Superintendent of Banking issues updated LPO guidance

Laura Wasson Iowa Banking Law Dickinson Law Des Moines Iowa

Posted on 07/14/2015 at 09:52 AM by Laura Wasson

On June 8, 2015, Iowa's Superintendent of Banking issued an updated Loan Production Office (LPO) guidance letter. This letter supersedes the Superintendent of Banking's last letter on LPOs, published April 7, 1988. In the updated letter, the Superintendent reiterated and affirmed its previous opinion that it has the discretion, pursuant to its supervisory powers, to authorize state-chartered banks to establish LPOs at any location in Iowa. Likewise, the Superintendent affirmed that an LPO which does not perform any core banking functions does not violate Iowa Code § 524.1201. The Superintendent subsequently clarified the permissible and prohibited activities that may take place at an LPO, the only differences between the former and current opinion being that (a) advertising which discloses the nature and limitations of the LPO is no longer expressly permissible and (b) executing mortgages is now expressly forbidden. Because both the former and current letter (a) prohibit advertising that the LPO provides services beyond those which are permissible and (b) prohibit LPOs from executing any documents obligating the loan customer to the bank, these alterations seem aimed to clarify, rather than substantively amend, the permissible and prohibited activities delineated in the previous letter. The updated list of permissible and prohibited activities is as follows: Permissible: 

  • Credit information may be assembled and loan applications may be solicited or processed;

  • Property inspections and appraisals may be conducted;

  • Information as to loan rates and terms may be provided; and

  • Potential applicants may be counseled regarding loans.


  • Loans may not be approved;

  • Promissory notes, mortgages, security agreements, and other documents obligating the loan customer to the bank may not be executed;

  • Loan proceeds may not be disbursed;

  • Loan payments may not be accepted;

  • Forms enabling a customer to open a deposit account may not be provided;

  • Customers may not be counseled regarding any banking service other than loan activities;

  • Checks or drafts may not be paid;

  • LPOs may not advertise, explicitly or implicitly, that they provide services beyond those which are permissible;

  • Information may not be provided to customers regarding the status of their deposit account; and

  • Funds for delivery to the main bank or authorized bank office may not be accepted by the LPO.

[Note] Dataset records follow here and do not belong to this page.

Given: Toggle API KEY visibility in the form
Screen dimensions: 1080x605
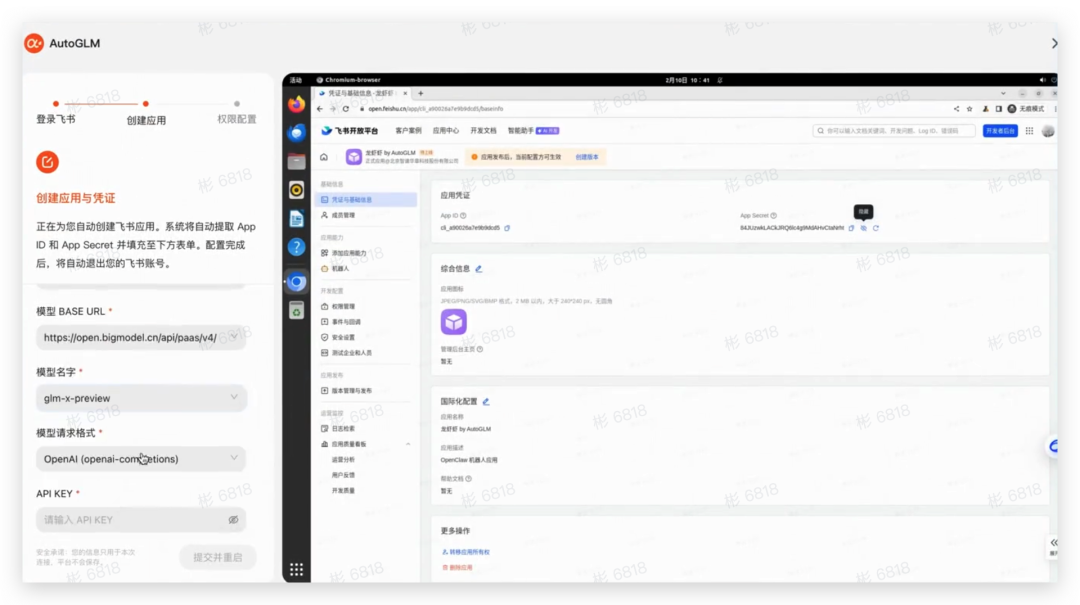Looking at the screenshot, I should 235,519.
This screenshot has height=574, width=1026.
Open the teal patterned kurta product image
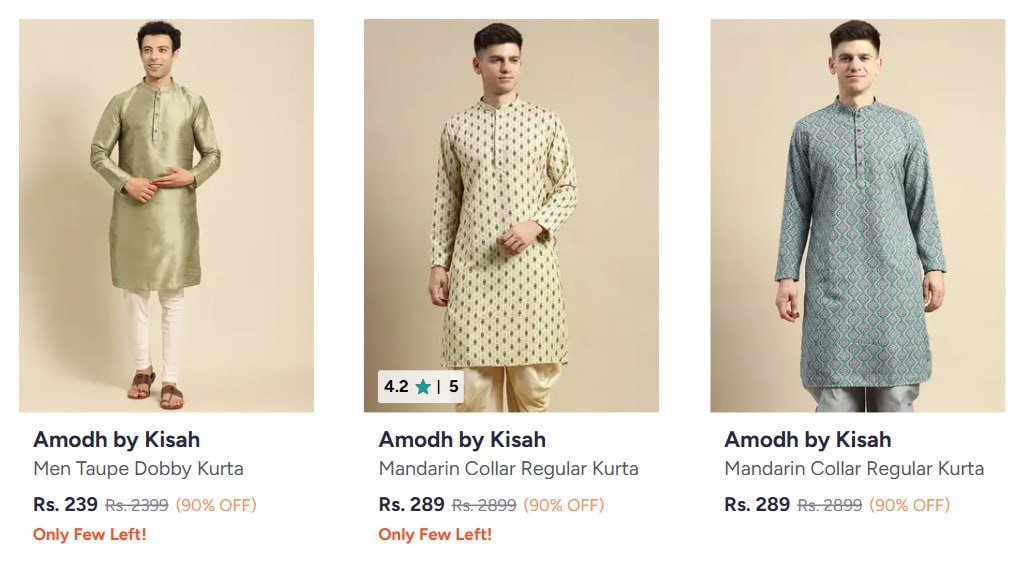click(857, 215)
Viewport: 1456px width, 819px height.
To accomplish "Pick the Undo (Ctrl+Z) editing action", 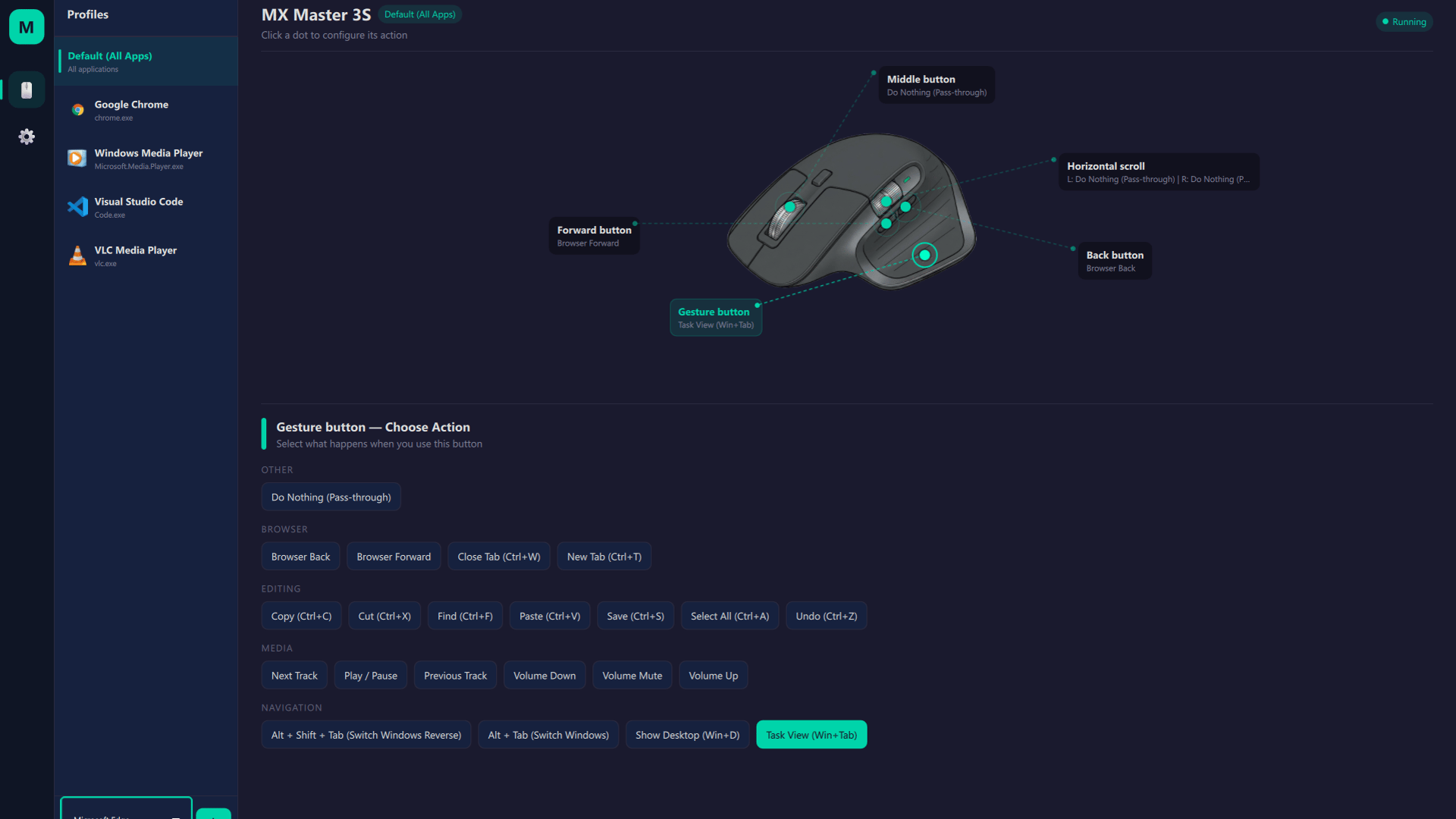I will pos(826,616).
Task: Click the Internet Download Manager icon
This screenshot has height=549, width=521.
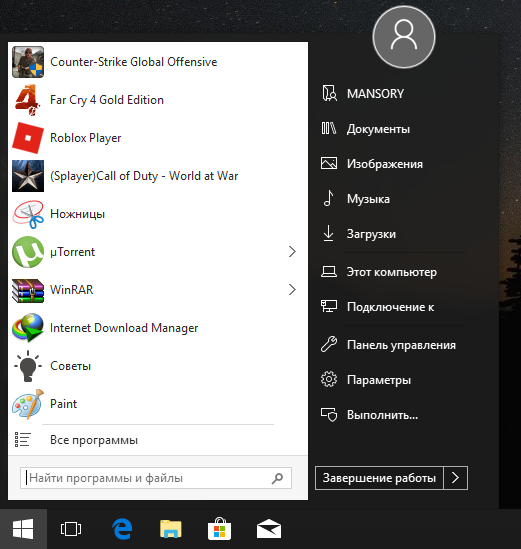Action: pos(28,328)
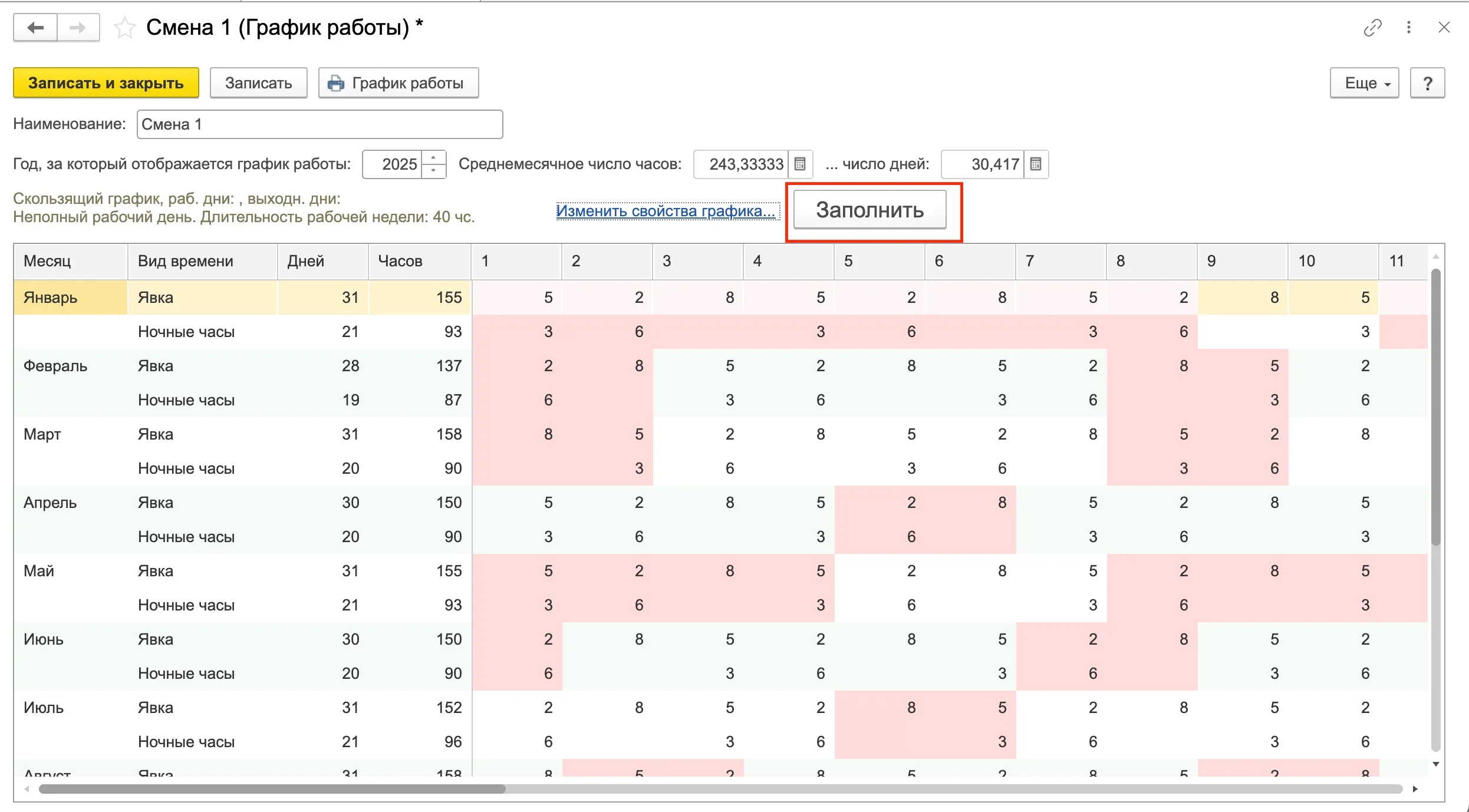Open help with question mark button

click(x=1427, y=83)
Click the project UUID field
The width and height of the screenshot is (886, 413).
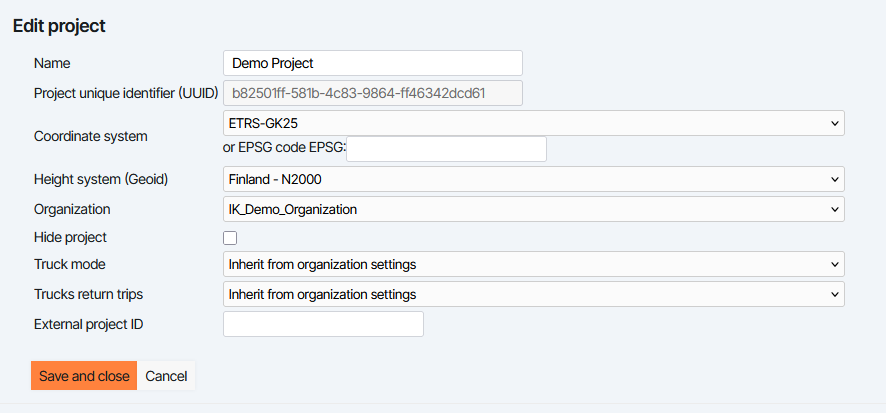point(372,94)
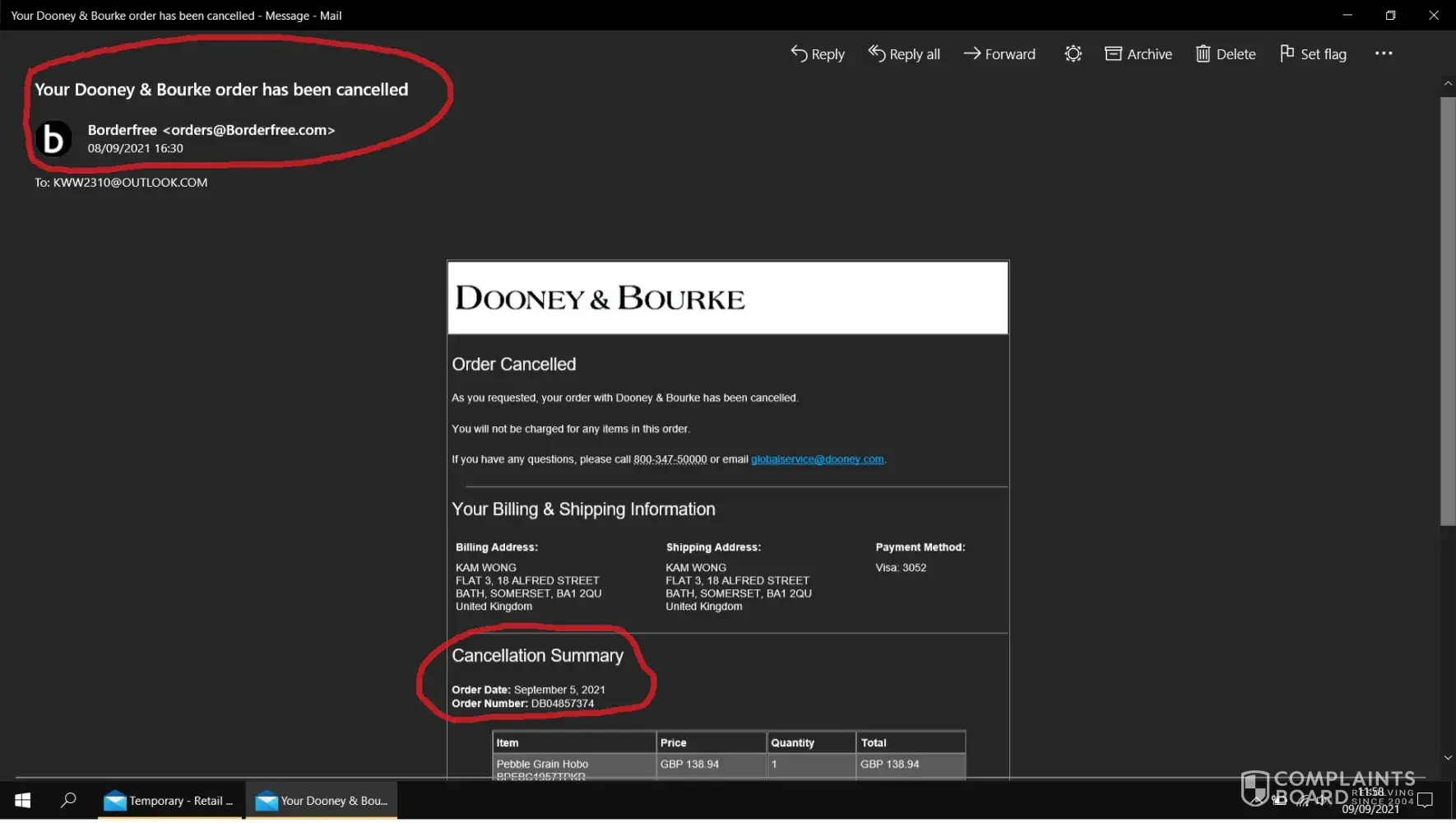Click the Borderfree sender avatar
Viewport: 1456px width, 823px height.
[x=53, y=139]

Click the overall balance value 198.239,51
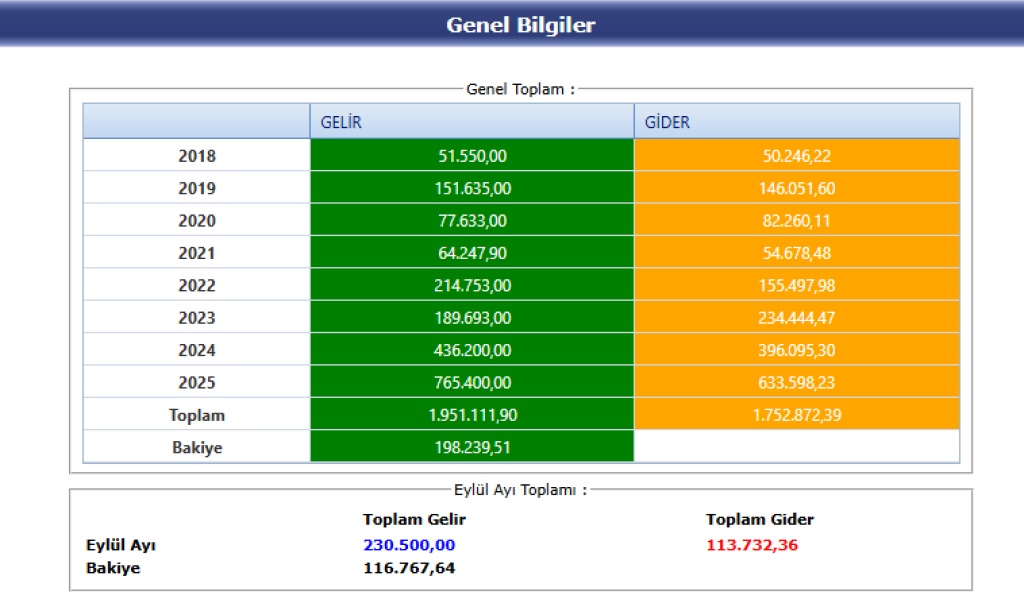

In response to inquiries about other permissible LPO activities, the Superintendent set forth additional conduct in which an LPO can engage without being consider a bank. This conduct includes (a) installing an Automated Teller Machine (ATM) or Intelligent Teller Machine (ITM), so long as an informational statement regarding any such installation is sent to the Superintendent prior to installation, (b) installing a computer terminal to facilitate online banking, and (c) performing remote deposit capture (RDC), so long as it is performed at a customer's location and not the LPO. Finally, the Superintendent affirmed its previous opinion that a state-chartered bank may establish an LPO upon 30-day notification to the Superintendent, though the Superintendent reserves the right to prohibit the establishment of an LPO if it would constitute an unsafe and unsound banking practice. Unlike the former letter, the Superintendent sets forth specific criteria that the notification letter must address, including (a) the condition of the bank, (b) the location of the proposed LPO, (c) a brief description of personnel and the expected volume of business, (d) a description of future plans for the location, and (e) a confirmation that the bank will comply with the Superintendent Guidance regarding LPOs.

The material in this blog is not intended, nor should it be construed or relied upon, as legal advice. Please consult with an attorney if specific legal information is needed.